- _Work to complete_:
**1.** Reproduce the forum thread about Apache Flume below word for word, from start to finish.
**2.** Gather every line in the rows below that contains the word "agent".

[begin Document section]

Simple Explanation of Apache Flume

  • Can anybody explain Apache Flume for me in a plain language? I'd appreciate an explanation with a practical example instead of abstract theoretical definitions, then I can understand better.

    What is it used for? At which stage of a BigData analysis is it used?

    And what are prerequisites for learning it?

    Please

    As you would explain for a non-technical person

      June 12, 2019 12:11 PM IST
    0
  • What is Apache Flume?

    • Apache Flume is a tool for designed for streaming data ingestion in HDFS. Objective: The main objective of Flume is to capture streaming data from various web servers to HDFS.

    Applications of Flume

    • The applications of flume are,

      • Flume is used in e-commerce Company to analyze the customer behavior of different regions.

      • It is used to feed huge log data generated by application servers into HDF5 at a higher speed.

    What are prerequisites for learning it?

    • Basics of Hadoop, Big-data is must.
    • Basics of Linux and scripting
    • Main thing is interest towards technology.

    For more information refer Apache Flume

      June 12, 2019 12:13 PM IST
    0
  • What is it used for?

[end Document section]
[begin Provided material]

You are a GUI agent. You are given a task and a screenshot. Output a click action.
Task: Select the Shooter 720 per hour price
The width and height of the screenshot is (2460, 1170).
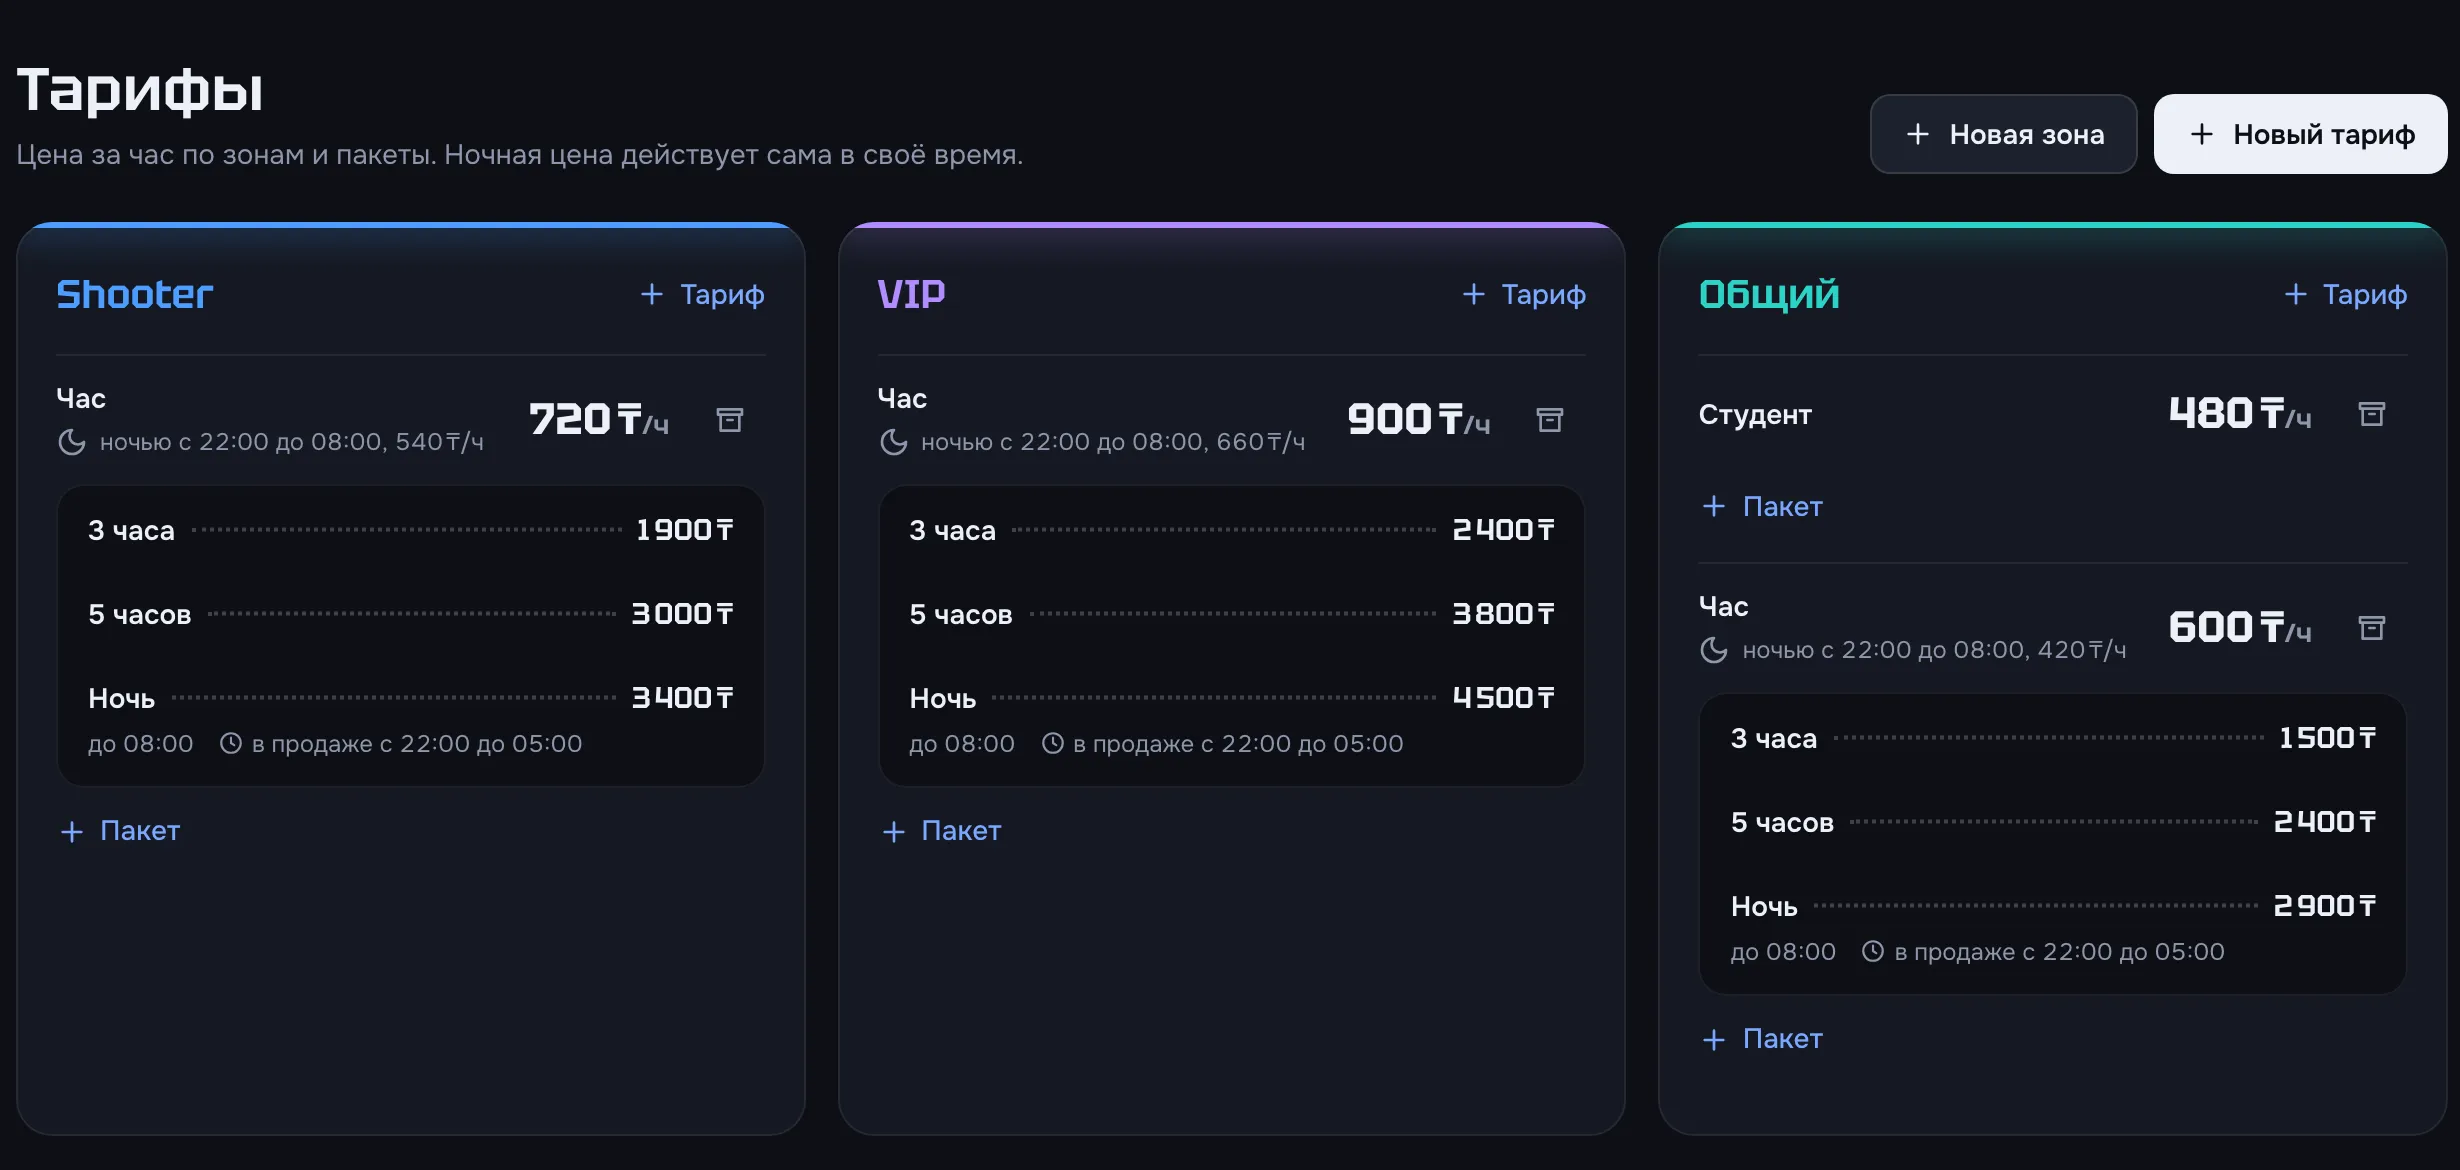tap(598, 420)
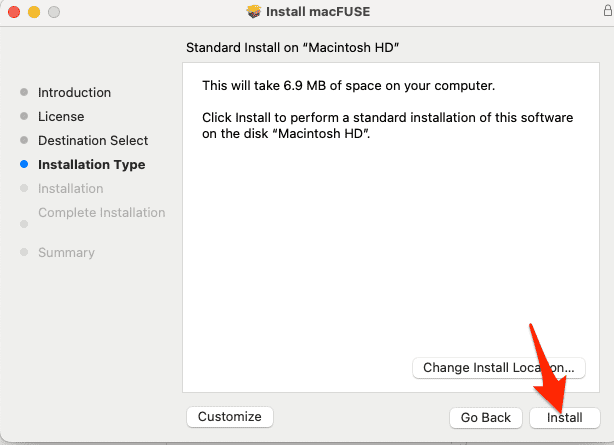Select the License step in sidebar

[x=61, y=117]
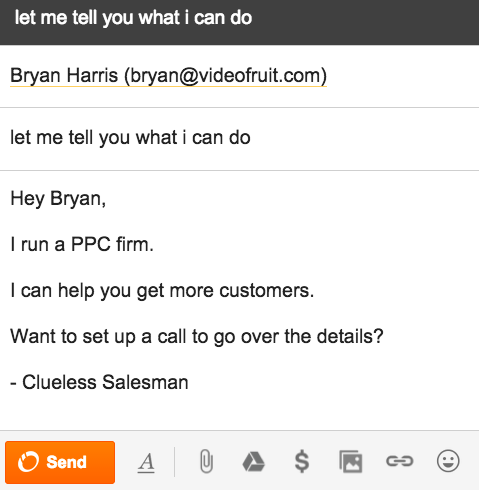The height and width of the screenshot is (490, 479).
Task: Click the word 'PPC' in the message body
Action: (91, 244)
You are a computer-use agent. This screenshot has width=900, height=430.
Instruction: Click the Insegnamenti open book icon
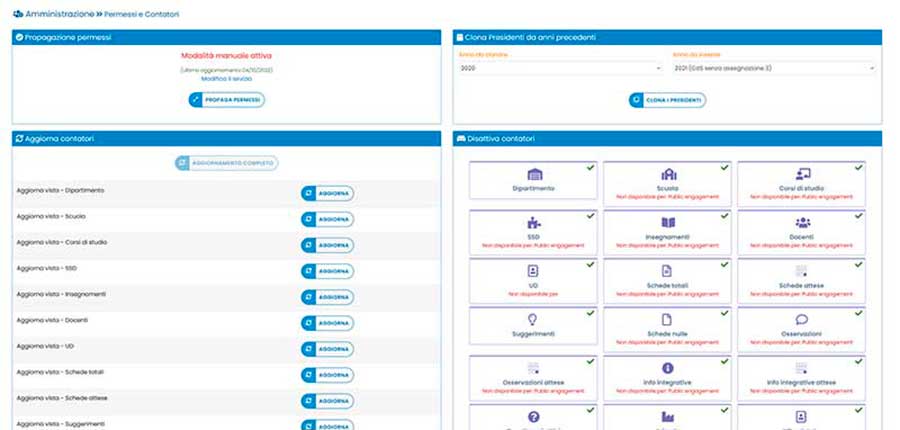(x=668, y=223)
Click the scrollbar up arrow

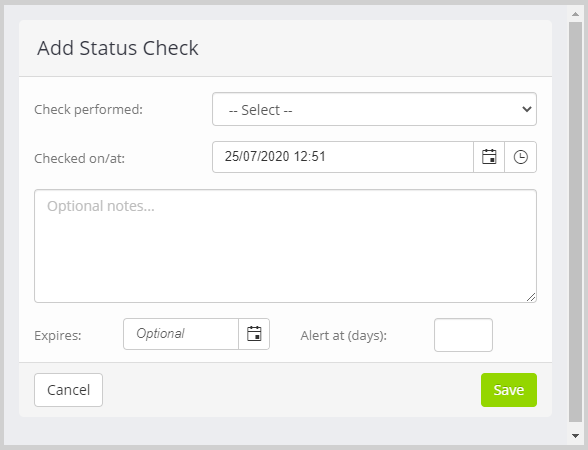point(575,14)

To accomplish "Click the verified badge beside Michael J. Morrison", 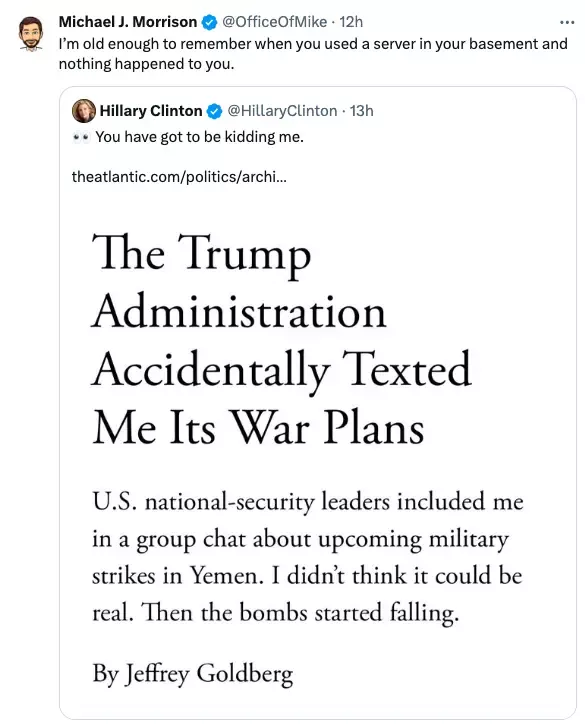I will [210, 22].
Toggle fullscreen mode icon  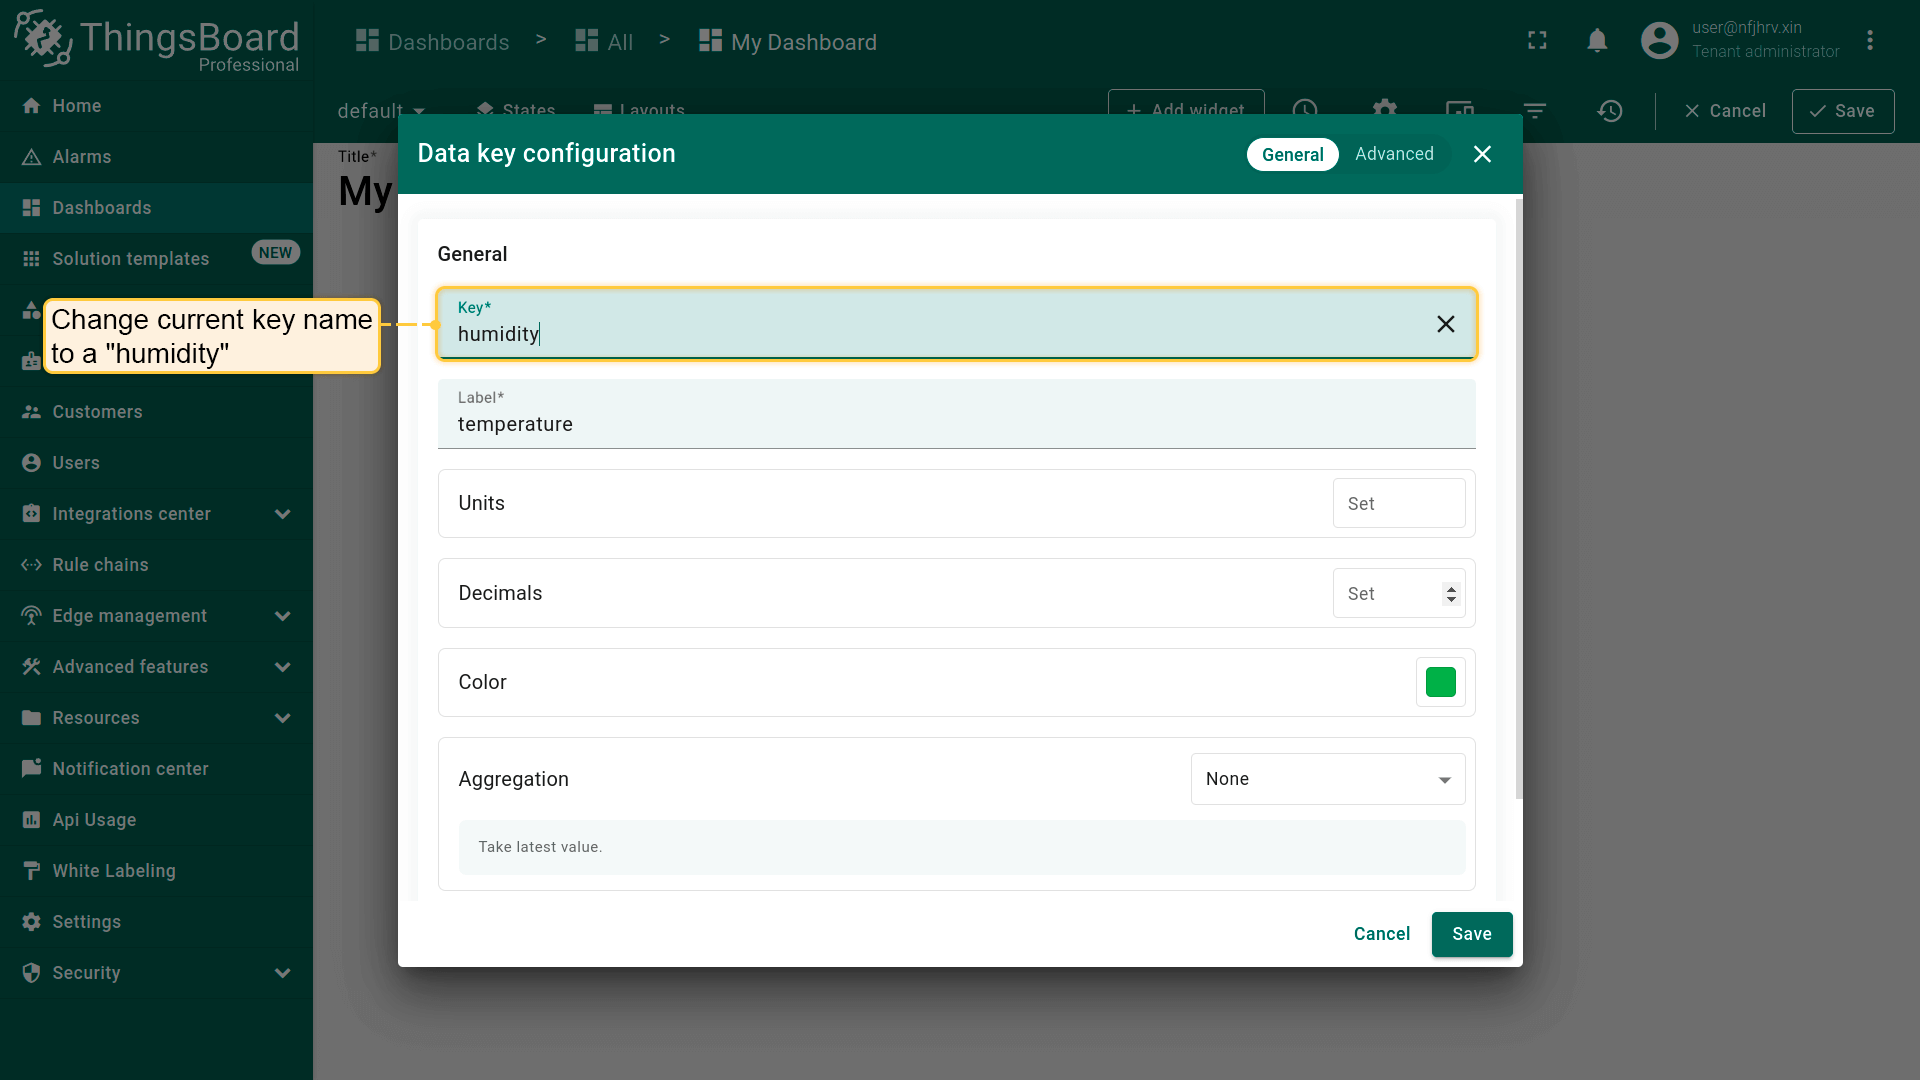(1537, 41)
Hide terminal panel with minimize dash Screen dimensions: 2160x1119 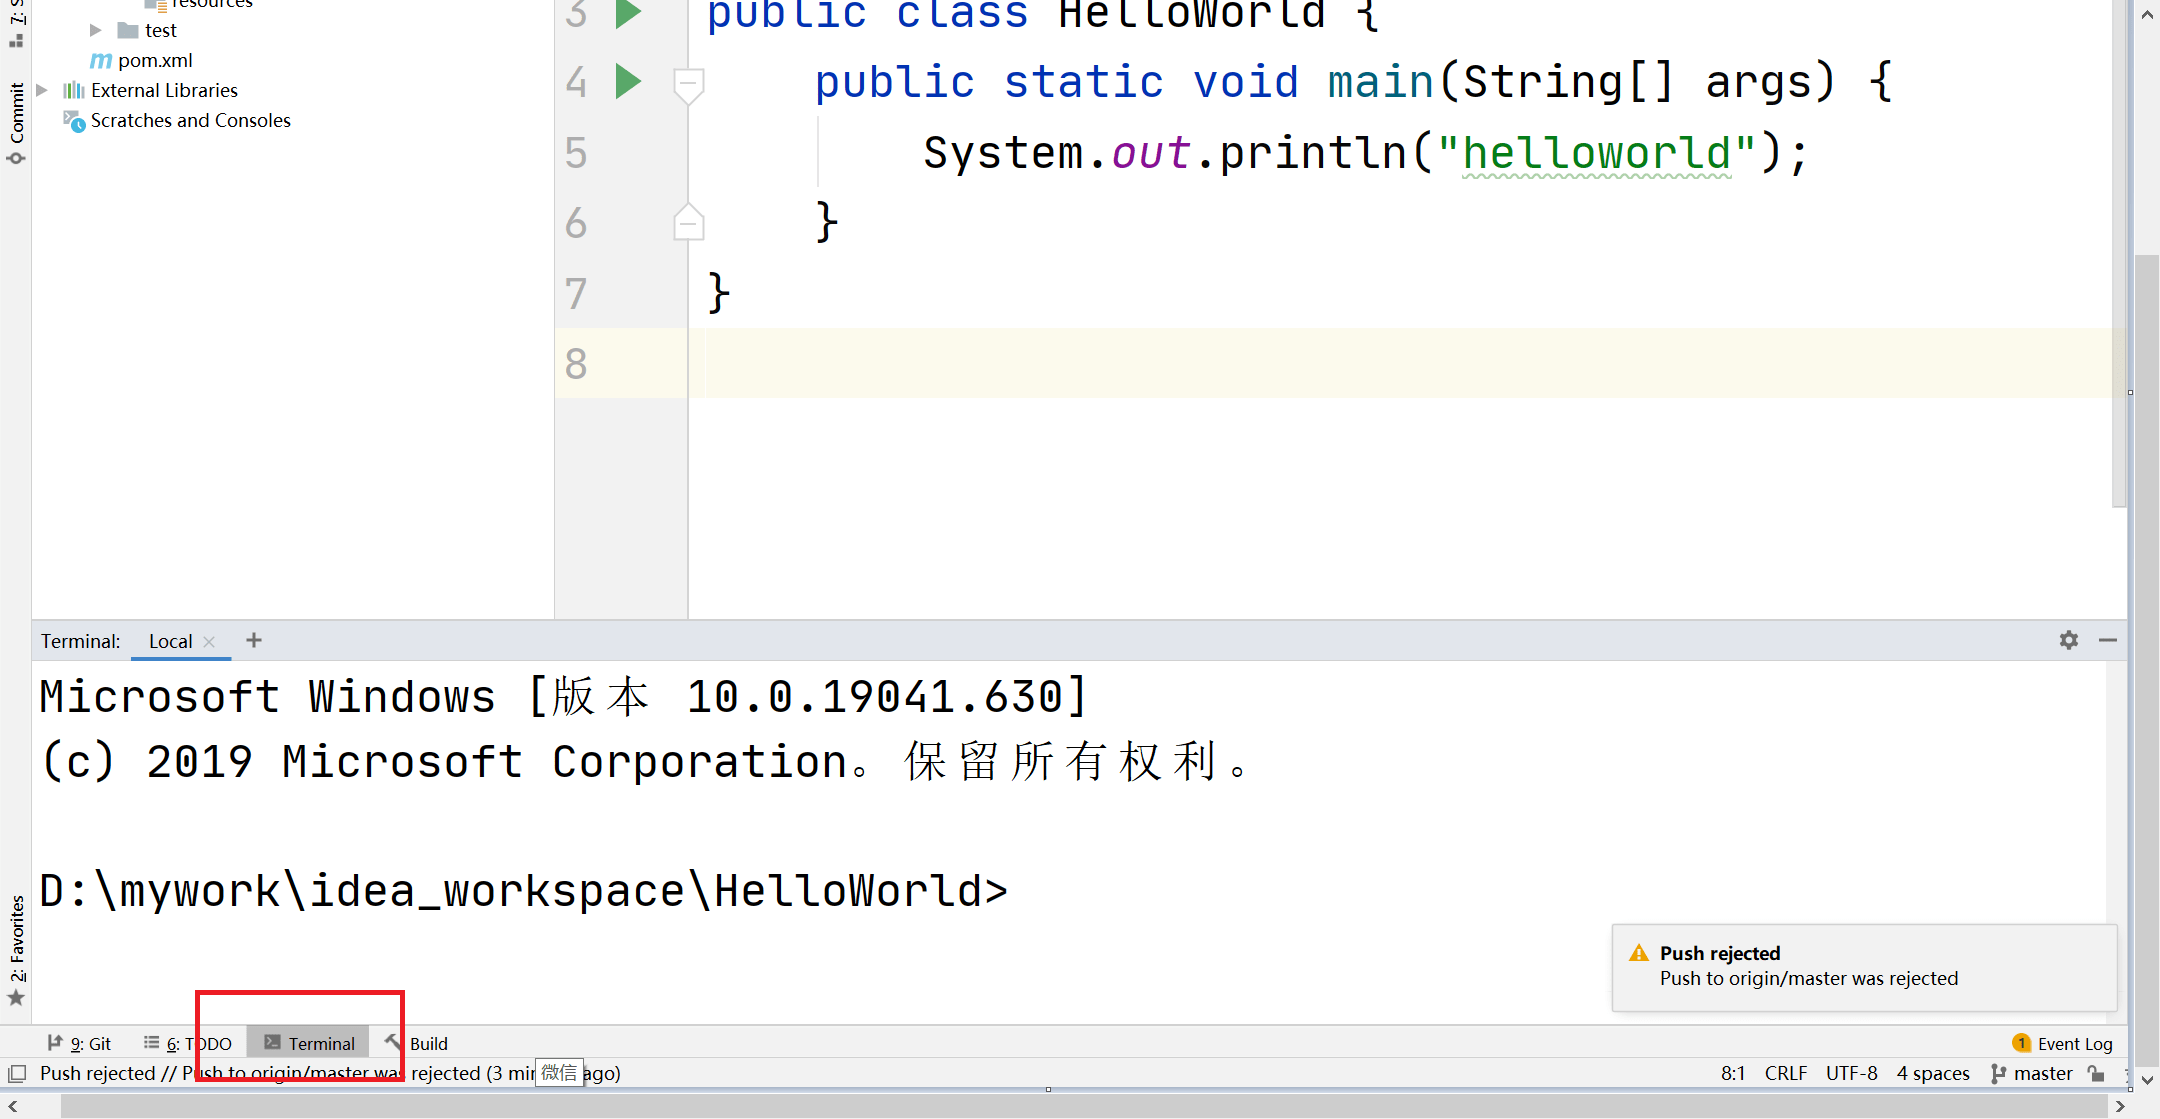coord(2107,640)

[end Provided material]

- _List of solutions_:
**1.**
Simple Explanation of Apache Flume

  • Can anybody explain Apache Flume for me in a plain language? I'd appreciate an explanation with a practical example instead of abstract theoretical definitions, then I can understand better.

    What is it used for? At which stage of a BigData analysis is it used?

    And what are prerequisites for learning it?

    Please

    As you would explain for a non-technical person

      June 12, 2019 12:11 PM IST
    0
  • What is Apache Flume?

    • Apache Flume is a tool for designed for streaming data ingestion in HDFS. Objective: The main objective of Flume is to capture streaming data from various web servers to HDFS.

    Applications of Flume

    • The applications of flume are,

      • Flume is used in e-commerce Company to analyze the customer behavior of different regions.

      • It is used to feed huge log data generated by application servers into HDF5 at a higher speed.

    What are prerequisites for learning it?

    • Basics of Hadoop, Big-data is must.
    • Basics of Linux and scripting
    • Main thing is interest towards technology.

    For more information refer Apache Flume

      June 12, 2019 12:13 PM IST
    0
  • What is it used for?

**2.**
You are a GUI agent. You are given a task and a screenshot. Output a click action.
You are a computer-use agent. This screenshot has width=900, height=430.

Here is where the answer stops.